Exploratory analysis

First, it is important to have a look at the structure of the available datasets. Here are samples from the three datasets containing twitter, news, and blog sentences:

## [1] "In the years thereafter, most of the Oil fields and platforms were named after pagan “gods”."
## [1] "He wasn't home alone, apparently."
## [1] "How are you? Btw thanks for the RT. You gonna be in DC anytime soon? Love to see you. Been way, way too long."
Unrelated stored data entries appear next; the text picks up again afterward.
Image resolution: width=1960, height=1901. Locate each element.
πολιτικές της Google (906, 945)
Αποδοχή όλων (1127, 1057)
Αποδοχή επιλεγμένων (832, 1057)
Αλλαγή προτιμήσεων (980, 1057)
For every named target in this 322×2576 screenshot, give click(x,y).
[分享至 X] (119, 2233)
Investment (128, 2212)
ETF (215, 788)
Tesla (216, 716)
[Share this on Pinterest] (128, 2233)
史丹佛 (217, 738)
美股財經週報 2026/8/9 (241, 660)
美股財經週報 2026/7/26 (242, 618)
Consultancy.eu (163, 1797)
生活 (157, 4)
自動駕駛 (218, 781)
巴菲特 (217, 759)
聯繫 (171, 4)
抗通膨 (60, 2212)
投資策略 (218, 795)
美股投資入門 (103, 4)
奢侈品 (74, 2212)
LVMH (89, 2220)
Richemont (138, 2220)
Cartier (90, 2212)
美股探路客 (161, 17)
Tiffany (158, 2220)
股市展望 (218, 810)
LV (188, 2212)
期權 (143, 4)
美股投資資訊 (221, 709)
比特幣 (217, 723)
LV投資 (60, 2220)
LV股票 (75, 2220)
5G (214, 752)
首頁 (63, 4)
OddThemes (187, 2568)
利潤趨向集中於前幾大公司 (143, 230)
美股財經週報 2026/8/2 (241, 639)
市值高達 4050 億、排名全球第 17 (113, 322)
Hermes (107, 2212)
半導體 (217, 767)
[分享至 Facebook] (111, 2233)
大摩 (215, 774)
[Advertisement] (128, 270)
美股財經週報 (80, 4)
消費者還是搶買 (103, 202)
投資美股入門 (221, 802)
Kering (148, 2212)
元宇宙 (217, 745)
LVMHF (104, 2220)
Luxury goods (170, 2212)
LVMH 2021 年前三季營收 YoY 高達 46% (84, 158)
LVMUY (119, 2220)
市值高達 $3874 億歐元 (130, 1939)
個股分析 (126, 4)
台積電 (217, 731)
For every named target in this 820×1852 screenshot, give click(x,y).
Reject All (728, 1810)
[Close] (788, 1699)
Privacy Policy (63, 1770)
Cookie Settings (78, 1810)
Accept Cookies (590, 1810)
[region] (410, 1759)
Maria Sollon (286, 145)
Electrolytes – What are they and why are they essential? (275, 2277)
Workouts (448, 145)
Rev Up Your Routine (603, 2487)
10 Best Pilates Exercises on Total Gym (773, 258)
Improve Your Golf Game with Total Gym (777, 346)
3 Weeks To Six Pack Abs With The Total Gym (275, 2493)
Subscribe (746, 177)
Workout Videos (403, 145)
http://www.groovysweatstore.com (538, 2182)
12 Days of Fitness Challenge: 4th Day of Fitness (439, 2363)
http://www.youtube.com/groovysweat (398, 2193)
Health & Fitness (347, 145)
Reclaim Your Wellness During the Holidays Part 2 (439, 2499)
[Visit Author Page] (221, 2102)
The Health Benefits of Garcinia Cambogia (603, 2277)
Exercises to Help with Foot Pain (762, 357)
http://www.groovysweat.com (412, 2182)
Dataset Descriptive Statistics

Next we can create simple statistics for each of the datasets (blogs, news, twitter) that shows number of samples/lines in the dataset, and average number of words in each sample:

library(stringi)

## Count lines in sources
nBlogLines <- length(blogs)
nNewsLines <- length(news)
nTwitterLines <- length(twitter)
nTotalLines <- nBlogLines + nNewsLines + nTwitterLines

blogsWords <- sum(stri_count_words(blogs))
newsWords <- sum(stri_count_words(news))
twitterWords <- sum(stri_count_words(twitter))
totalWords <- blogsWords + newsWords + twitterWords

## Summarize sources
sourceLines <- c(nBlogLines, nNewsLines, nTwitterLines, nTotalLines)
sourceWords <- c(blogsWords, newsWords, twitterWords, totalWords)
sourceWordsPerLine <- c(blogsWords/nBlogLines,
                        newsWords/nNewsLines,
                        twitterWords/nTwitterLines,
                        totalWords/nTotalLines
)
sourceSummary <- data.frame(sourceLines, sourceWords, sourceWordsPerLine)
rownames(sourceSummary) <- c("Blogs", "News", "Twitter", "Total")
colnames(sourceSummary) <- c("Number of lines", "Number of words", "Average number of words per line")
sourceSummary

Data Cleaning

In natural laguage processing it is common practice to clean up the data (e.g. removing numbers, punctuations, convering all characters to lower case, removing stop words, etc) before using them to build the model. Cleaning the data helps in improving model performance. Hence, the numbers stopwords, punctionations and whitespaces have been removed from the text data using following code:

library(dplyr)
library(tm)
library(tidytext)

library(tm)
library(wordcloud)

toSpace <- content_transformer(function (x, pattern) gsub(pattern, " ", x))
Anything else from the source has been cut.